Blackwell GPUs introduce hardware support for microscaling FP8 (MXFP8) — a block-scaled quantization format that gives you FP8 compute throughput with much better accuracy than per-tensor FP8. cuDNN’s SDPA implementation takes full advantage of this, but the scaling strategy varies across the different tensors in the attention pipeline. Let’s break down exactly how it works.

MXFP8 vs Per-Tensor FP8

In regular FP8 (as used on Hopper), each tensor gets one scale factor shared across all elements. This means the scale has to accommodate the global max, wasting dynamic range in regions with small values.

MXFP8 uses block-wise scaling: the tensor is divided into blocks of 32 elements, and each block gets its own scale factor stored as E8M0 (a pure power-of-2). This lets each block adapt to its local magnitude, dramatically reducing quantization error.

Per-tensor FP8:   1 scale for entire [B, H, S, D] tensor
MXFP8:            1 scale per 32-element block → ceil(dim/32) scales

Forward Pass: Input Scaling

The forward pass takes Q, K, V as MXFP8 (FP8_E4M3) with block-wise scale factors (FP8_E8M0). The key detail is which dimension gets the block scaling — and it depends on which dimension is the contraction axis in the upcoming matrix multiply.

BMM1: Q × K^T

For the first matmul, Q contracts with K along the d (head dimension) axis. So both Q and K are scaled block-wise along d:

Q [B, H, S_q, D]   →  scale along D  →  SF_Q [B, H, S_q, ceil(D/32)]
K [B, H, S_kv, D]  →  scale along D  →  SF_K [B, H, S_kv, ceil(D/32)]
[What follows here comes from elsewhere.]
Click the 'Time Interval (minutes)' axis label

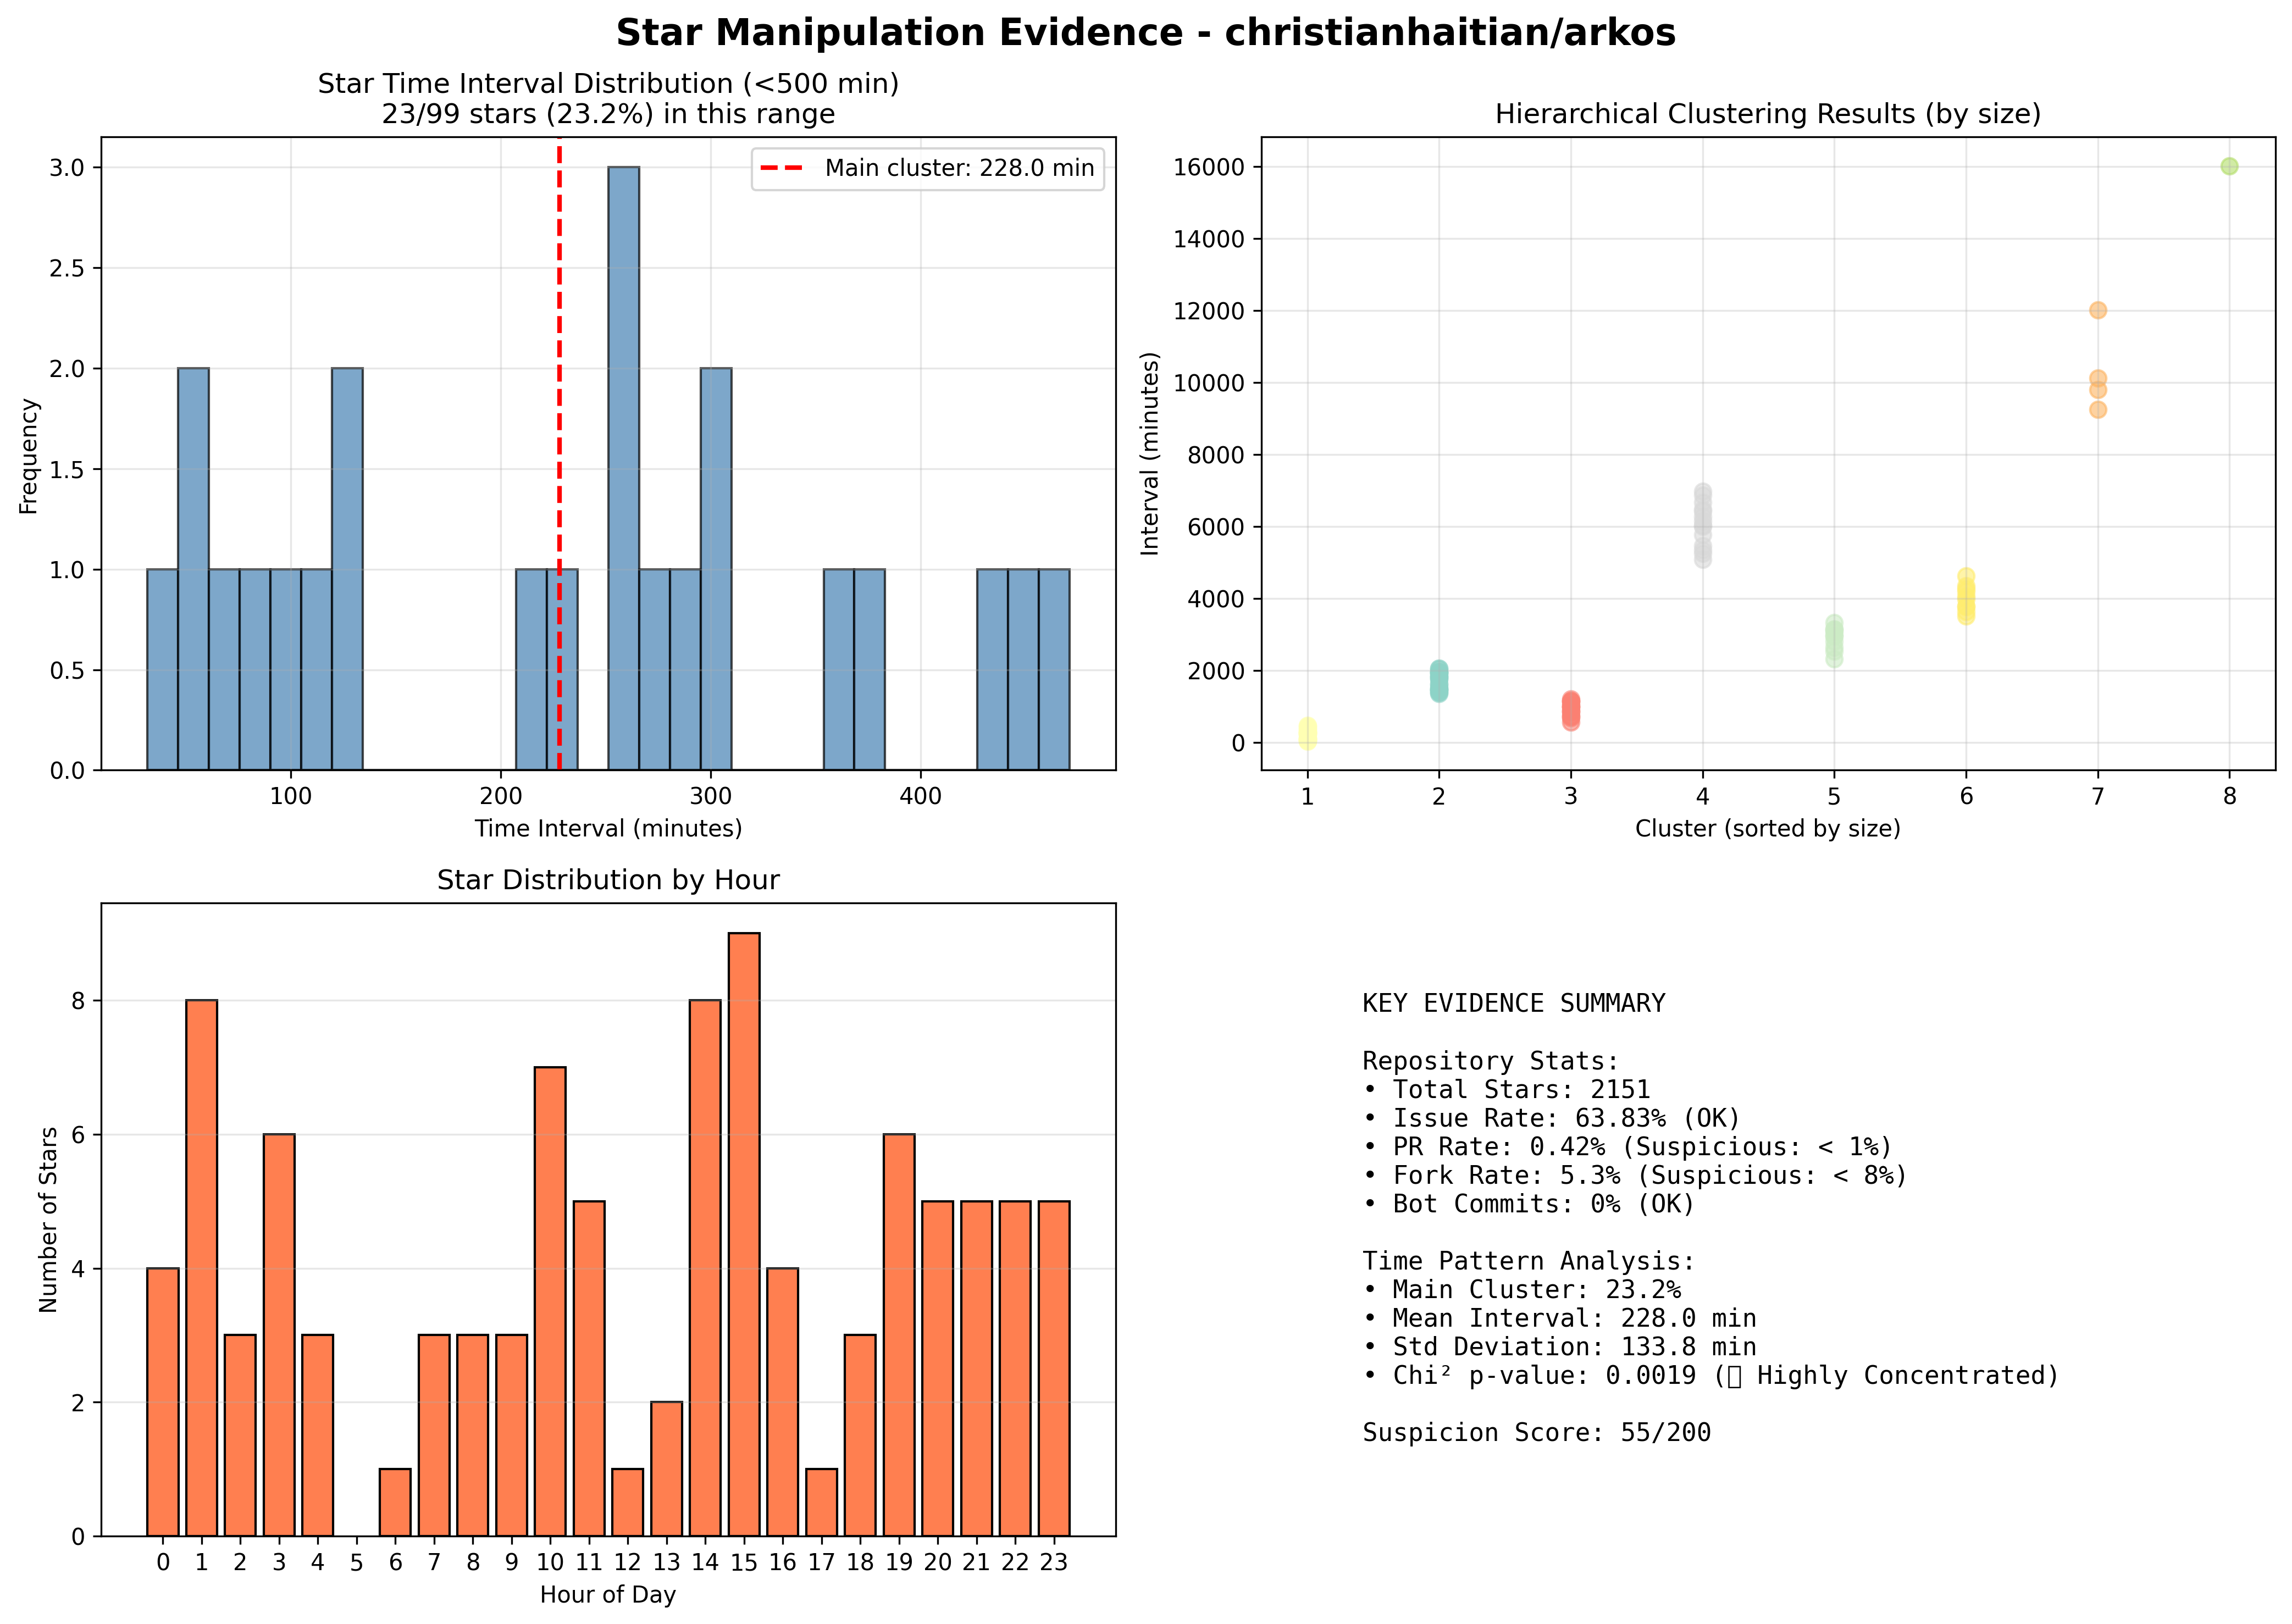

Each group of 32 consecutive elements in the head dimension shares one E8M0 scale factor. This is row-wise scaling — each row (sequence position) of Q and K has its own set of block scales.

BMM2: P × V

For the second matmul, the attention weights P contract with V along the s_kv (sequence) axis. So V is scaled block-wise along s_kv:

V [B, H, S_kv, D]  →  scale along S_kv  →  SF_V [B, H, ceil(S_kv/32), D]

This is column-wise scaling — each column (head dimension position) of V has its own set of block scales along the sequence axis.

Here’s a diagram of the forward pass data flow:

graph TD
    subgraph "Inputs (MXFP8 E4M3)"
        Q["Q [B,H,S_q,D]<br/>+ SF_Q [B,H,S_q,D/32]<br/><i>row-wise scales</i>"]
        K["K [B,H,S_kv,D]<br/>+ SF_K [B,H,S_kv,D/32]<br/><i>row-wise scales</i>"]
        V["V [B,H,S_kv,D]<br/>+ SF_V [B,H,S_kv/32,D]<br/><i>column-wise scales</i>"]
    end

    Q --> BMM1["BMM1: Q × K^T<br/><i>MXFP8 matmul</i>"]
    K --> BMM1

    BMM1 --> S["S [B,H,S_q,S_kv]<br/><i>FP32</i>"]
    S --> |"× attn_scale"| SOFT["Softmax<br/><i>FP32</i>"]
    SOFT --> P["P [B,H,S_q,S_kv]<br/><i>FP32</i>"]

    P --> |"× 256.0 → FP8 → × 1/256"| PQ["P_quantized<br/><i>fixed scale = 256.0</i>"]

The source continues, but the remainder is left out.